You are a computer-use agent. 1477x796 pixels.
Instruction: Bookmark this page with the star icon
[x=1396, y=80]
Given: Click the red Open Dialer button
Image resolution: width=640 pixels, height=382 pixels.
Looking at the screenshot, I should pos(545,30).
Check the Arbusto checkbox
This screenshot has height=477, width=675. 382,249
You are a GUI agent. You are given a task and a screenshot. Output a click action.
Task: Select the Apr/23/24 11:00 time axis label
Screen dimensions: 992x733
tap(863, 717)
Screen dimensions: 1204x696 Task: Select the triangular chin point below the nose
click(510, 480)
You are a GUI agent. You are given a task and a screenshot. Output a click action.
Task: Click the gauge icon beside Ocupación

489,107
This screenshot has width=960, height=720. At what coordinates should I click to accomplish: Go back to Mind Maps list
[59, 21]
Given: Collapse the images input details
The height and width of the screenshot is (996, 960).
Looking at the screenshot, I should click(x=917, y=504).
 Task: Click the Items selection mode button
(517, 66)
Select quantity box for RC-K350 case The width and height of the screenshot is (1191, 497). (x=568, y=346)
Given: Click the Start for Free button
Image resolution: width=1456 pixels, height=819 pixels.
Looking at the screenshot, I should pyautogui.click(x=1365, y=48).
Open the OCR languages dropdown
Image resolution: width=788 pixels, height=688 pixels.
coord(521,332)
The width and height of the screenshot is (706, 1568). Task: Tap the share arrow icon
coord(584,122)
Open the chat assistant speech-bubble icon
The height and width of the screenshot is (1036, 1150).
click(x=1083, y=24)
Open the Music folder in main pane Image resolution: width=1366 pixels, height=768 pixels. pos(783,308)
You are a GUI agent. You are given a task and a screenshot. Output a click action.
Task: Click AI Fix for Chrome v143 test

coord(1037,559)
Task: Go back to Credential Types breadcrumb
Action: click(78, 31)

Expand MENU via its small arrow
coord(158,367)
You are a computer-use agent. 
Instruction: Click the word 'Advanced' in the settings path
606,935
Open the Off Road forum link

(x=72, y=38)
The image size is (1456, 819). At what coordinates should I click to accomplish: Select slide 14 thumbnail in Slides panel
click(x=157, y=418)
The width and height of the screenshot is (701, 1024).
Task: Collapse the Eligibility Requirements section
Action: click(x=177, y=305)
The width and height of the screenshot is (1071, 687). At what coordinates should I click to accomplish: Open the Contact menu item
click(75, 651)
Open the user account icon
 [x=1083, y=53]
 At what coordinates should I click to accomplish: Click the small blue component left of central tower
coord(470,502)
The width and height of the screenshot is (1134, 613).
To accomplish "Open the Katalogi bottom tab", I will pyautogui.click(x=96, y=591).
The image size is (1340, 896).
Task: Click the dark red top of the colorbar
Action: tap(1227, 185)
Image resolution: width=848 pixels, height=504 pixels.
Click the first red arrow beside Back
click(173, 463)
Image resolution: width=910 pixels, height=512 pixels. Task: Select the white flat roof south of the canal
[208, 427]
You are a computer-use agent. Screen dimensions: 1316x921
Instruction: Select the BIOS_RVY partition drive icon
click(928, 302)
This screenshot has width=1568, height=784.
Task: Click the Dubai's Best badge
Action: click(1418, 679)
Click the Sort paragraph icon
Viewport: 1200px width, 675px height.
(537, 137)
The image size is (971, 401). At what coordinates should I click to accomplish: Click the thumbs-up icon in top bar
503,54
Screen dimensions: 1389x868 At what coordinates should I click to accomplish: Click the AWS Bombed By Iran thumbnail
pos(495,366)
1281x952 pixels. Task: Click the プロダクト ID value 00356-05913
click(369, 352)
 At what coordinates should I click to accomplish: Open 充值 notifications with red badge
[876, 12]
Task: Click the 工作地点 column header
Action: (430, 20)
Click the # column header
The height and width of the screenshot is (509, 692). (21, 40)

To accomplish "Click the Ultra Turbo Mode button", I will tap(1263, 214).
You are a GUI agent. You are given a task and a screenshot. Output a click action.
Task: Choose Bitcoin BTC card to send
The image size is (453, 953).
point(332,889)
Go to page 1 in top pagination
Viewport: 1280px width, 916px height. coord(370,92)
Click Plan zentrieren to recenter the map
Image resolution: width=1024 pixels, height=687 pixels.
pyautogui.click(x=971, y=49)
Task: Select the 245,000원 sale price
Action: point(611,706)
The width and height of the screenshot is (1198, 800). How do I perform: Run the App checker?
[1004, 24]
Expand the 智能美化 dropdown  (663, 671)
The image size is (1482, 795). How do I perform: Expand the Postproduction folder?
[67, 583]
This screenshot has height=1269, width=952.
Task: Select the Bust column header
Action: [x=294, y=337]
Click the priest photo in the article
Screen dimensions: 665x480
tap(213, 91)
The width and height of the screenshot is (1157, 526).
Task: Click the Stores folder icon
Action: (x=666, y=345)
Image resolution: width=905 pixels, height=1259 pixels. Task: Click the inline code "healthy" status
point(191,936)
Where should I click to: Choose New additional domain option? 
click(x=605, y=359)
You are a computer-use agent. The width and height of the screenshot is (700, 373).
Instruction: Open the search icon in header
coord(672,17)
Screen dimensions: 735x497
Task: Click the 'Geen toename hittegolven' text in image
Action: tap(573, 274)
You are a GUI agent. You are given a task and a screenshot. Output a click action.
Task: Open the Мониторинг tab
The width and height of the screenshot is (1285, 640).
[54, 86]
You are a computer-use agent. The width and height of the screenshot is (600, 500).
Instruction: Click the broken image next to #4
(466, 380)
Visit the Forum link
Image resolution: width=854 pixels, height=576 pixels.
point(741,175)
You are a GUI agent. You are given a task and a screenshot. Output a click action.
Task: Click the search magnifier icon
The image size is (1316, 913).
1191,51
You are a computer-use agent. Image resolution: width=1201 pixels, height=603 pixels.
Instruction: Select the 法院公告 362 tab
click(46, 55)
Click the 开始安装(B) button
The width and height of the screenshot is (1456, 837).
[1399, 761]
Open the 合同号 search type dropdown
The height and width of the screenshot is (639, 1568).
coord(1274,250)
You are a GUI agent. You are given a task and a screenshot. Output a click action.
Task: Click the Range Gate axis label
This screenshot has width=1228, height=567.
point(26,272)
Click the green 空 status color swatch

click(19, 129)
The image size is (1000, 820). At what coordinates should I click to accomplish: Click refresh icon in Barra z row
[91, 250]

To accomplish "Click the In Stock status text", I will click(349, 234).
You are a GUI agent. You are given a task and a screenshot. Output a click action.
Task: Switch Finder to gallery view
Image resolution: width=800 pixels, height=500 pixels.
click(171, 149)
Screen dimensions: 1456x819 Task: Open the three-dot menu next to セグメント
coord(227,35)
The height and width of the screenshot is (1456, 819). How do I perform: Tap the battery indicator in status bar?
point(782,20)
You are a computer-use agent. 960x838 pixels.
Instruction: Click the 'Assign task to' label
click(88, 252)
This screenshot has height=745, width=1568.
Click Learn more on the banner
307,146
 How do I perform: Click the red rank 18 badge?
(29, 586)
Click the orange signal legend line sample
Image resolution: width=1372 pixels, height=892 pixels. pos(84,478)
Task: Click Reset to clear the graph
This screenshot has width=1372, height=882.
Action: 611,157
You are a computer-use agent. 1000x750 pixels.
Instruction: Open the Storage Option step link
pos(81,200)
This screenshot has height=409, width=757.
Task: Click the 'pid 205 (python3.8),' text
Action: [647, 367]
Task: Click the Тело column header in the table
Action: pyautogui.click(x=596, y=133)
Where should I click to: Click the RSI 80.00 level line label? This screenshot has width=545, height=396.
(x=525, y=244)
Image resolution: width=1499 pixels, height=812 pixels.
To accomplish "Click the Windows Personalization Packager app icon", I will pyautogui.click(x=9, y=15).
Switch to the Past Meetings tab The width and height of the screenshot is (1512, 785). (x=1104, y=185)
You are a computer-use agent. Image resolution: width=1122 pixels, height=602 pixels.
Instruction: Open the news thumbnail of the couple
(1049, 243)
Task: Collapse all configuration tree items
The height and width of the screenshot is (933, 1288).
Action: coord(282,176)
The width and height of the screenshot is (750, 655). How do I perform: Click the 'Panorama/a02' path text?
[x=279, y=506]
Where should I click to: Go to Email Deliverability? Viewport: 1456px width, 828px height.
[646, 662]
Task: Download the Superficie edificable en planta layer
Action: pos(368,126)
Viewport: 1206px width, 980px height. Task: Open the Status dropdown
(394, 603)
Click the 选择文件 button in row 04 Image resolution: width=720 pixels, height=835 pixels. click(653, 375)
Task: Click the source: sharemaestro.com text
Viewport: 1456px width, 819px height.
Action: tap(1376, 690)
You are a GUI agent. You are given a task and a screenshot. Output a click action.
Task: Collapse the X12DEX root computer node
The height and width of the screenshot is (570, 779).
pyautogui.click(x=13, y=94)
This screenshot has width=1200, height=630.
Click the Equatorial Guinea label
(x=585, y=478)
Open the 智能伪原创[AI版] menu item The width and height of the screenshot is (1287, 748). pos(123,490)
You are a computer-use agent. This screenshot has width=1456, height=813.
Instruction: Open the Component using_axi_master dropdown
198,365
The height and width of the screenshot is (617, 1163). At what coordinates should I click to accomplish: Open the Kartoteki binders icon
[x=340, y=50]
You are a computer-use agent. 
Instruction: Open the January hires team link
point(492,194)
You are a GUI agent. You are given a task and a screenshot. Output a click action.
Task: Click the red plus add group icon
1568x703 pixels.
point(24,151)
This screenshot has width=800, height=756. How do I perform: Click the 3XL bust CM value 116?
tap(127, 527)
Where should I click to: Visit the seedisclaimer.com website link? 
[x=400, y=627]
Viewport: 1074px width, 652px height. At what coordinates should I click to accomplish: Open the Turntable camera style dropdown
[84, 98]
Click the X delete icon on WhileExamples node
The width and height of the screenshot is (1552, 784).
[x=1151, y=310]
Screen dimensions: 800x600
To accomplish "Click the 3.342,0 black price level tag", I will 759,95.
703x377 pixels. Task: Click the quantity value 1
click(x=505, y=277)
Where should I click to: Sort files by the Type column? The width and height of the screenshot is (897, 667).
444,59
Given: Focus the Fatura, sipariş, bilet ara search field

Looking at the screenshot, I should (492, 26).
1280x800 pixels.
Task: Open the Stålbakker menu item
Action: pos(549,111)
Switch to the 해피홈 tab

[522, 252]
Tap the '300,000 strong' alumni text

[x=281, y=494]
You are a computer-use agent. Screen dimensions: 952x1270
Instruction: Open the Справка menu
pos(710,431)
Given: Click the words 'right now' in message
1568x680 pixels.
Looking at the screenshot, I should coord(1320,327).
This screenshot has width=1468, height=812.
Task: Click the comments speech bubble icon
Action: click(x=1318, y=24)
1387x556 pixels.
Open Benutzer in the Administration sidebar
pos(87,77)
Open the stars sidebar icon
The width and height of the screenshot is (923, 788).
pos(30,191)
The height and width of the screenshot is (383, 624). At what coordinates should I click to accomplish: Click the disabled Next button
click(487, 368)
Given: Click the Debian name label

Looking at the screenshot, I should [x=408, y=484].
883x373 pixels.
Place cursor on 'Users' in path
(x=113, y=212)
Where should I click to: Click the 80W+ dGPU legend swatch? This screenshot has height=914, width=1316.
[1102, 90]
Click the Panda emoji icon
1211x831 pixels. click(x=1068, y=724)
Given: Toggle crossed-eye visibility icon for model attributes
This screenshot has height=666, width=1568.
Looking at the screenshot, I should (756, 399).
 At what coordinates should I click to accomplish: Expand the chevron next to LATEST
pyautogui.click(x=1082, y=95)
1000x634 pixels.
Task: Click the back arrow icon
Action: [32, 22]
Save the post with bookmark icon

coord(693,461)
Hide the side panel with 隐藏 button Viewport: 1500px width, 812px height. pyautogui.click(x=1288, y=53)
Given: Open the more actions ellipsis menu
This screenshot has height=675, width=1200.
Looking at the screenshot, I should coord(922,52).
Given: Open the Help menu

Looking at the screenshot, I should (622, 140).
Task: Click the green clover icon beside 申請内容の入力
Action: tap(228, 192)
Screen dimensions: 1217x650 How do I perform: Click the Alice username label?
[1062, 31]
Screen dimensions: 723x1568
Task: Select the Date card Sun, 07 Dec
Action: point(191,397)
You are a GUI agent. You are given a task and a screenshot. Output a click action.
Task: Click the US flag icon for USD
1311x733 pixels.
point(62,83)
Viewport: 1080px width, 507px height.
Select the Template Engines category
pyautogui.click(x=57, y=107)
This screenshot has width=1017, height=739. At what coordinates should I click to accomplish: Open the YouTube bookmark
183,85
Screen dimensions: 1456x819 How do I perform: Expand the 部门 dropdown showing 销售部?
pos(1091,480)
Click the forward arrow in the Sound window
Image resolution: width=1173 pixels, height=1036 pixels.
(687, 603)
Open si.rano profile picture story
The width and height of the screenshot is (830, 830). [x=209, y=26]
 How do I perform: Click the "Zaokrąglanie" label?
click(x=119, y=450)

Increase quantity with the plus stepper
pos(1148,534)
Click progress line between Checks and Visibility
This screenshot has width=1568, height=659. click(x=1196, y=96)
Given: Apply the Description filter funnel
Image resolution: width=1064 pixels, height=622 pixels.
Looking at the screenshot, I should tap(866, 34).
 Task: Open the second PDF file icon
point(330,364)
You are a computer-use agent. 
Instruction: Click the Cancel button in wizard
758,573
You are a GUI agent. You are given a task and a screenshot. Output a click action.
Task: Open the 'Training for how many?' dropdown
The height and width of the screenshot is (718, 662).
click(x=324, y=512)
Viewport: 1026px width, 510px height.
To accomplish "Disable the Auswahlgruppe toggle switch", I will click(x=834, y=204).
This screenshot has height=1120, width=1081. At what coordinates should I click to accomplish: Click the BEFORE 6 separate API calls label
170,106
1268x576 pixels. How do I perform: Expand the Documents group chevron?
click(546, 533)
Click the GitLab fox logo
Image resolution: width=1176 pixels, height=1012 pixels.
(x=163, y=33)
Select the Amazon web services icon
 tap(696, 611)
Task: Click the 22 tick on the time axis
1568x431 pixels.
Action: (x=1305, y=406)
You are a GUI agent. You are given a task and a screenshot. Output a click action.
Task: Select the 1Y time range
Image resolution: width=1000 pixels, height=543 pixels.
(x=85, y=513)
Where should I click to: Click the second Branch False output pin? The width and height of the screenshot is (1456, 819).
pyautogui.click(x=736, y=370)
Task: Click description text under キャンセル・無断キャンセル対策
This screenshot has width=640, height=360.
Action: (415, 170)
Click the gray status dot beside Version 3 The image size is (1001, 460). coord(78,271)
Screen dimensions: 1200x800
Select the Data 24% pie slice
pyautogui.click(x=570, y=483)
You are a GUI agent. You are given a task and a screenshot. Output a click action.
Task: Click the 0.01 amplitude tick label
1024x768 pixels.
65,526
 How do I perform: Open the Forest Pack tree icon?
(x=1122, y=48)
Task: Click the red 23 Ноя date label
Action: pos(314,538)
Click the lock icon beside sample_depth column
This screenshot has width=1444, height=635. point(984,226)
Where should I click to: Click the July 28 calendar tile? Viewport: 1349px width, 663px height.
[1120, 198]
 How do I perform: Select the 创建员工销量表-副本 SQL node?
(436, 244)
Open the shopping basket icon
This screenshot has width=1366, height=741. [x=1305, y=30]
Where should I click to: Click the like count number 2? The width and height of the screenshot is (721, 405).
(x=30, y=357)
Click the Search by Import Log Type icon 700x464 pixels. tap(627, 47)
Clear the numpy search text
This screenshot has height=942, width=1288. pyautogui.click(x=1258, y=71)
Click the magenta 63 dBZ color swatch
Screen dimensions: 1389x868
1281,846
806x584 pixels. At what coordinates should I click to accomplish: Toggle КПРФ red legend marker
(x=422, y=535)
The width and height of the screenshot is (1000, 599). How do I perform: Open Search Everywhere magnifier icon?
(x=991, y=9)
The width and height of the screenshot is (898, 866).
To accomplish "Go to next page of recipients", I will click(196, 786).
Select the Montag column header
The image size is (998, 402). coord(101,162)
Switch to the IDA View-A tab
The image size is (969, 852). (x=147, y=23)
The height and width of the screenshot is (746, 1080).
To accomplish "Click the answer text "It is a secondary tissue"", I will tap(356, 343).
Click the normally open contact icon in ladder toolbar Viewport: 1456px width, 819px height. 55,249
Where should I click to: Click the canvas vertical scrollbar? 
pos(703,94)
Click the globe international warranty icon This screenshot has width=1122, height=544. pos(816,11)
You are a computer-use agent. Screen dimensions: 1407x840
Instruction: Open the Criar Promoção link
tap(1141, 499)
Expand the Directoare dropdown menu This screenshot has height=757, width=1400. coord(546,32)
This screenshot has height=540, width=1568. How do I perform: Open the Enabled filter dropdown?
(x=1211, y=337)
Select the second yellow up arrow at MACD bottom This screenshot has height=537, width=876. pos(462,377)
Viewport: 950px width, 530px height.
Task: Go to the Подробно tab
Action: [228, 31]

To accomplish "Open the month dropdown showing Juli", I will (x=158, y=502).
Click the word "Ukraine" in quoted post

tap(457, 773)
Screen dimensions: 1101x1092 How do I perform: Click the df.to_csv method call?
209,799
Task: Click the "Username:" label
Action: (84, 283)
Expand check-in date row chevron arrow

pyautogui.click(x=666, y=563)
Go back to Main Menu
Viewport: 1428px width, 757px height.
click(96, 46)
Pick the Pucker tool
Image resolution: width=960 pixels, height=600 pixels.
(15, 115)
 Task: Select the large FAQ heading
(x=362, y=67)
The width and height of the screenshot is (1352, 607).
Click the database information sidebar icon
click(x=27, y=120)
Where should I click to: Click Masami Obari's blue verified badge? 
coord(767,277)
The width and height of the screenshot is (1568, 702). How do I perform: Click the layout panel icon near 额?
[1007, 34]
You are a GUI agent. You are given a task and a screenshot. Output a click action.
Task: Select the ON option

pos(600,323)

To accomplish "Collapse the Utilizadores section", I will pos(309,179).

_WRITTEN REQUEST_:
Can you copy out the records from the line containing "The width and height of the screenshot is (1000, 599)." up to and including the line containing "The image size is (998, 402). coord(101,162)", reproducing each line verbatim?

_THE SOLUTION_:
The width and height of the screenshot is (1000, 599). How do I perform: Open Search Everywhere magnifier icon?
(x=991, y=9)
The width and height of the screenshot is (898, 866).
To accomplish "Go to next page of recipients", I will click(196, 786).
Select the Montag column header
The image size is (998, 402). coord(101,162)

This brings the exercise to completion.